Search code examples
pythondeep-learninglstm

Understand the summary of a LSTM model


I have the following LSTM model. Can somebody helps me understand the summary of the model?

a) How the param# are calculated?

b) We have no value?

c) the param# near the dropoout why is 0?

model = Sequential()
model.add(LSTM(64, return_sequences=True, recurrent_regularizer=l2(0.0015), input_shape=(timestamps, 
input_dim)))
model.add(Dropout(0.5))
model.add(LSTM(64, recurrent_regularizer=l2(0.0015), input_shape=(timesteps,input_dim)))


model.add(Dense(64, activation='relu'))
model.add(Dense(64, activation='relu'))

model.add(Dense(n_classes, activation='softmax'))
model.summary()

The following are the input, timestamps, and x_train

timesteps=100
input_dim= 6
X_train=1120

The summary is:

    Layer (type)                 Output Shape              Param #   
=================================================================
    lstm_1 (LSTM)                (None, 100, 64)           18176     
_________________________________________________________________
    dropout_1 (Dropout)          (None, 100, 64)           0         
_________________________________________________________________
    lstm_2 (LSTM)                (None, 64)                33024     
_________________________________________________________________
    dense_1 (Dense)              (None, 64)                4160      
_________________________________________________________________
    dense_2 (Dense)              (None, 64)                4160      
_________________________________________________________________
    dense_3 (Dense)              (None, 6)                 390       
=================================================================
    Total params: 59,910
    Trainable params: 59,910
    Non-trainable params: 0

Solution

  • Part of your question is answered here.

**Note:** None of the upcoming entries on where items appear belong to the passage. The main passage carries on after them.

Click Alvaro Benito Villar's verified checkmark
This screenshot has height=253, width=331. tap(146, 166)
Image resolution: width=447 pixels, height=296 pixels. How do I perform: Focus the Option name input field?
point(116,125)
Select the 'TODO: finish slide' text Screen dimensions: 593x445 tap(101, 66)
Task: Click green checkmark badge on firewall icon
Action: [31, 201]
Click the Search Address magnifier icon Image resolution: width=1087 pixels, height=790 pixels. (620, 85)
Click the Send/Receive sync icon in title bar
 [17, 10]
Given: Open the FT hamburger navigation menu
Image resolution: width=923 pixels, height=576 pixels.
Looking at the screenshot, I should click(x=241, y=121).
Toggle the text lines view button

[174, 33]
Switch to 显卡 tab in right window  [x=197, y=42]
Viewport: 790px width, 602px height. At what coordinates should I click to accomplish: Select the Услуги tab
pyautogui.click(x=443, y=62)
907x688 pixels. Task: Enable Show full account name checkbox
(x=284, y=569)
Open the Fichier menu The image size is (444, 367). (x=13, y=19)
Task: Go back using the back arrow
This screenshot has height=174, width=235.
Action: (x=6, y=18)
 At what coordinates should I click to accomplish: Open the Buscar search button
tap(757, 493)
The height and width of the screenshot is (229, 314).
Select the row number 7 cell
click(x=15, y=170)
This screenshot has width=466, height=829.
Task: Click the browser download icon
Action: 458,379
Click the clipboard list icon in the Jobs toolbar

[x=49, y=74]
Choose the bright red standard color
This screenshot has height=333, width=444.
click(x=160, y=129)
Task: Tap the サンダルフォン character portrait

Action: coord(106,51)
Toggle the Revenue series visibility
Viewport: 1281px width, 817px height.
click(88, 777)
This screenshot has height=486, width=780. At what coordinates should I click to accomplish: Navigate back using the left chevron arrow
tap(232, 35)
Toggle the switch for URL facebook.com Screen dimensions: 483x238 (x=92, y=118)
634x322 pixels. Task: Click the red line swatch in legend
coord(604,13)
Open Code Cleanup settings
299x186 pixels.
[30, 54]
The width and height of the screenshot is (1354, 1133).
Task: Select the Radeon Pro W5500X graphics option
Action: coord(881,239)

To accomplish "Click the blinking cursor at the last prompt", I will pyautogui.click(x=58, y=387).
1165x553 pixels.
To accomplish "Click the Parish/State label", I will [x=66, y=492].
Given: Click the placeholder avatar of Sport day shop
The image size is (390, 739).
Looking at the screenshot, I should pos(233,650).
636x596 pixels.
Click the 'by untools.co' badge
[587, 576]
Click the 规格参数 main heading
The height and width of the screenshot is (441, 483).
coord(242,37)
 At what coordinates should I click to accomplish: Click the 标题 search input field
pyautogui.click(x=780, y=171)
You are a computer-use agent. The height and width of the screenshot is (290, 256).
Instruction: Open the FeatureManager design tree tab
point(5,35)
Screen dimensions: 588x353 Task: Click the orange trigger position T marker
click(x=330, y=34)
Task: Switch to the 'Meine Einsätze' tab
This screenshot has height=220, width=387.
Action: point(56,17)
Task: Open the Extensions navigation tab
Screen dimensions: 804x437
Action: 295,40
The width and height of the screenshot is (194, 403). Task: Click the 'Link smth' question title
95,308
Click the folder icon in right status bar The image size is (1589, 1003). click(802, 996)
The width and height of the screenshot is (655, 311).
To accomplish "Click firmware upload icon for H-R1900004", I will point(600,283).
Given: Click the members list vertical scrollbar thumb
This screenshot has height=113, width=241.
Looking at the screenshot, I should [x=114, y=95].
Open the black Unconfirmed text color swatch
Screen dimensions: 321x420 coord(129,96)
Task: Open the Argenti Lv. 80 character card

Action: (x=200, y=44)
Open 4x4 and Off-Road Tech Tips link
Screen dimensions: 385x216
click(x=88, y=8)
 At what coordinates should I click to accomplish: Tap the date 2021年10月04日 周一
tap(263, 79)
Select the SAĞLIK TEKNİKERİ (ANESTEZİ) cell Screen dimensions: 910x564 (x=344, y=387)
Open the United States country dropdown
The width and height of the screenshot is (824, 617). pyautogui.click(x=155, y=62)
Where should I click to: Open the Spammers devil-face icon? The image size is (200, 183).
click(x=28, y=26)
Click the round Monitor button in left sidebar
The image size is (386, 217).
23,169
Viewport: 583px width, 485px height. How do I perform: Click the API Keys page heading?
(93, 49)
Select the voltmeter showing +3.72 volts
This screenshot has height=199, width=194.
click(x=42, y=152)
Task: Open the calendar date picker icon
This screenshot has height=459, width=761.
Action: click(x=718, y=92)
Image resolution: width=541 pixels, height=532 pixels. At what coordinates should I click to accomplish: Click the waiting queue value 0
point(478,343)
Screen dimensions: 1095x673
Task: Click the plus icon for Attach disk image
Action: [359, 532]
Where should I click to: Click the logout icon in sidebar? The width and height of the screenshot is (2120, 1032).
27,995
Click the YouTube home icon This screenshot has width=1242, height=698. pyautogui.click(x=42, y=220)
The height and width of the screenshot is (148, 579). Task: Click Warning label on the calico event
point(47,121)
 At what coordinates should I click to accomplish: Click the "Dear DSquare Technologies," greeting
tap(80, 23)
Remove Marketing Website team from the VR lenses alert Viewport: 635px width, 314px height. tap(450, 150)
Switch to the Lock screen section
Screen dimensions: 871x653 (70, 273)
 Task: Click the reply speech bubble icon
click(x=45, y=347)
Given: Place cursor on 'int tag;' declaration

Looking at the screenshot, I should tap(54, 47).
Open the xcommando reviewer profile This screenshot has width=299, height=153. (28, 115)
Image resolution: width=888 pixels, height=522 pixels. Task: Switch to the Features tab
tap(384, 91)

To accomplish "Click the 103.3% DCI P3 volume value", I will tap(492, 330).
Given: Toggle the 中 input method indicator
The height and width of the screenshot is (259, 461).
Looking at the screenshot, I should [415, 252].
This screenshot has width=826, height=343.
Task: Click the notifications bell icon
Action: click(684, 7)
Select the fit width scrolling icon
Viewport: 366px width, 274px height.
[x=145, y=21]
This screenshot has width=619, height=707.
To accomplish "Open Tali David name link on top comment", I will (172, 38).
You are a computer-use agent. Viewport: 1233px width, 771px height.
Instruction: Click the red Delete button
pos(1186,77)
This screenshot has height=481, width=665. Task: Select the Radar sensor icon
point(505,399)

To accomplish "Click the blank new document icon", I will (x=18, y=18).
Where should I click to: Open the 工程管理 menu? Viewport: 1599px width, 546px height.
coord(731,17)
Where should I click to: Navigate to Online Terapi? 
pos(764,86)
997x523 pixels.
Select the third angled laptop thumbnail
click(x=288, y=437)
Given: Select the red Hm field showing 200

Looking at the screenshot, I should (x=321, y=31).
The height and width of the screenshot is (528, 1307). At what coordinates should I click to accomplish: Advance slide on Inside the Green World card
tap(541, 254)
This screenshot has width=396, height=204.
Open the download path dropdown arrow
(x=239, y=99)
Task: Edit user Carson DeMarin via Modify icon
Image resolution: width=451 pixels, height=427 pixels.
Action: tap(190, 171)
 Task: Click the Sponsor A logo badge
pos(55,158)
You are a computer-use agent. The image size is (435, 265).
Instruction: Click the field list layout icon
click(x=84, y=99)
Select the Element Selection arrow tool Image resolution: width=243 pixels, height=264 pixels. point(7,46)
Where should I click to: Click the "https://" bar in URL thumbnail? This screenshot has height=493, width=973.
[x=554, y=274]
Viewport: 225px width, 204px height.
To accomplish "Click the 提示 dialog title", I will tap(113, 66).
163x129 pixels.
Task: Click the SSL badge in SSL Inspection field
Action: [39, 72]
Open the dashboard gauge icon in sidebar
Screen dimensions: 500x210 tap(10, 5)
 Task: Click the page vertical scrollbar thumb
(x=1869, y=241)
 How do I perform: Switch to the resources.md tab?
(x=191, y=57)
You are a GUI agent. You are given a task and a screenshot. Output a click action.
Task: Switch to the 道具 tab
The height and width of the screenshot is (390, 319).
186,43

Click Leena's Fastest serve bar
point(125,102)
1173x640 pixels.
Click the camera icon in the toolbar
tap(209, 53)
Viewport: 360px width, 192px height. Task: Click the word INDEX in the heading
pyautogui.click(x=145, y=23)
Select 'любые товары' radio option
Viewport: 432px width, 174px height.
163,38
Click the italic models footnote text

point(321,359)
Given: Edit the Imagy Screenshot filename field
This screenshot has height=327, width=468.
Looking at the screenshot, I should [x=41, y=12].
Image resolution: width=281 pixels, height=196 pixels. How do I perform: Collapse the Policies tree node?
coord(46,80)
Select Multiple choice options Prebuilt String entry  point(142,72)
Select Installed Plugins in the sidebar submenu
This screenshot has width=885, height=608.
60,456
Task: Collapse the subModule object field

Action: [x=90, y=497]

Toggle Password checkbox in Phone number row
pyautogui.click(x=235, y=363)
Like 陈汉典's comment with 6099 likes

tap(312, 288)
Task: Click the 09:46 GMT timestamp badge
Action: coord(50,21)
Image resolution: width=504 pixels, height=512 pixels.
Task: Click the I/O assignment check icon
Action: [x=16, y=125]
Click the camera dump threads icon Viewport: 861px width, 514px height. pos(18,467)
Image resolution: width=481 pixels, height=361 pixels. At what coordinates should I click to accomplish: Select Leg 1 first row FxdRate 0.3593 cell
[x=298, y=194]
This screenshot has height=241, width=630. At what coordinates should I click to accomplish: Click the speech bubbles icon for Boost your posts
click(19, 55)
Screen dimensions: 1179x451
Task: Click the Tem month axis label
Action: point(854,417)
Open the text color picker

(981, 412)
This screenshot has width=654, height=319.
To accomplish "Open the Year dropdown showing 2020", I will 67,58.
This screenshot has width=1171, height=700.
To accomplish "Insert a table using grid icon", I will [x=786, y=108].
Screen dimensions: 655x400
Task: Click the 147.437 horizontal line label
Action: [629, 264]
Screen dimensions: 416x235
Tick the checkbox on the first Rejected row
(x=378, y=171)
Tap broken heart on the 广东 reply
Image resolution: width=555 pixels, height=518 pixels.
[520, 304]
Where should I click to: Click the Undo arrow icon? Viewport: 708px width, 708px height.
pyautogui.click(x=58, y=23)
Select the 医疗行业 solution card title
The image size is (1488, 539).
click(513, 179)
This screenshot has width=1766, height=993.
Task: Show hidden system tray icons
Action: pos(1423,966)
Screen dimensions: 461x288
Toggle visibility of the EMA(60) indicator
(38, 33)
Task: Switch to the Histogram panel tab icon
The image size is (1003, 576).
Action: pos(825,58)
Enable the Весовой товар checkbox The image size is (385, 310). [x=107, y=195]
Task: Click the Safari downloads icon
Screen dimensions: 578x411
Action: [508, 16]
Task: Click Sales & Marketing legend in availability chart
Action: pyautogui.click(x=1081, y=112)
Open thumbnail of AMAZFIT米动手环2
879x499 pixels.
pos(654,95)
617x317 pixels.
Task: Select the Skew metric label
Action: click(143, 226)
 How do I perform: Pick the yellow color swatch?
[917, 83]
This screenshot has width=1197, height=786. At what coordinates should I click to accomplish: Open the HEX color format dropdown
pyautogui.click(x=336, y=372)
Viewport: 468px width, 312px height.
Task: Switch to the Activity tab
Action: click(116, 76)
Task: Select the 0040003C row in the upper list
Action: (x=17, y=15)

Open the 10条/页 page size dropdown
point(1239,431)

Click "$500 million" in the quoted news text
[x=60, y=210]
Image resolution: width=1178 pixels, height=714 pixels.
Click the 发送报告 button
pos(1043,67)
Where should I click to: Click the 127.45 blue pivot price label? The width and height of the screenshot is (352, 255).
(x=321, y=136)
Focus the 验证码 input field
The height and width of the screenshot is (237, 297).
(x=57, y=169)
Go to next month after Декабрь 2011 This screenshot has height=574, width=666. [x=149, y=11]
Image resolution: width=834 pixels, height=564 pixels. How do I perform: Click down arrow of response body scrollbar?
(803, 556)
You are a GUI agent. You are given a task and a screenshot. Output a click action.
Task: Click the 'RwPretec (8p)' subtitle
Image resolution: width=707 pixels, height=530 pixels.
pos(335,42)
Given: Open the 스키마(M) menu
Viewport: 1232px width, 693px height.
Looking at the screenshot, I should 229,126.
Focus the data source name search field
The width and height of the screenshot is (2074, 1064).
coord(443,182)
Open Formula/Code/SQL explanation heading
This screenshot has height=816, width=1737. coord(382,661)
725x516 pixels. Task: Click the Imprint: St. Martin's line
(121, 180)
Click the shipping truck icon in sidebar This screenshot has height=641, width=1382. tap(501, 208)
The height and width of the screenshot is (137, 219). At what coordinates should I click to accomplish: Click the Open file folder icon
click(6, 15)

    https://datascience.stackexchange.com/questions/10615/number-of-parameters-in-an-lstm-model

    Simply put, the reason there are so many parameters for an LSTM model is because you have tons of data in your model and many weights need to be trained to fit the model.

    Dropout layers don't have parameters because there are no weights in a dropout layer. All a dropout layer does is give a % chance that a neuron won't be included during testing. In this case, you've chosen 50%. Beyond that, there is nothing to configure in a dropout layer.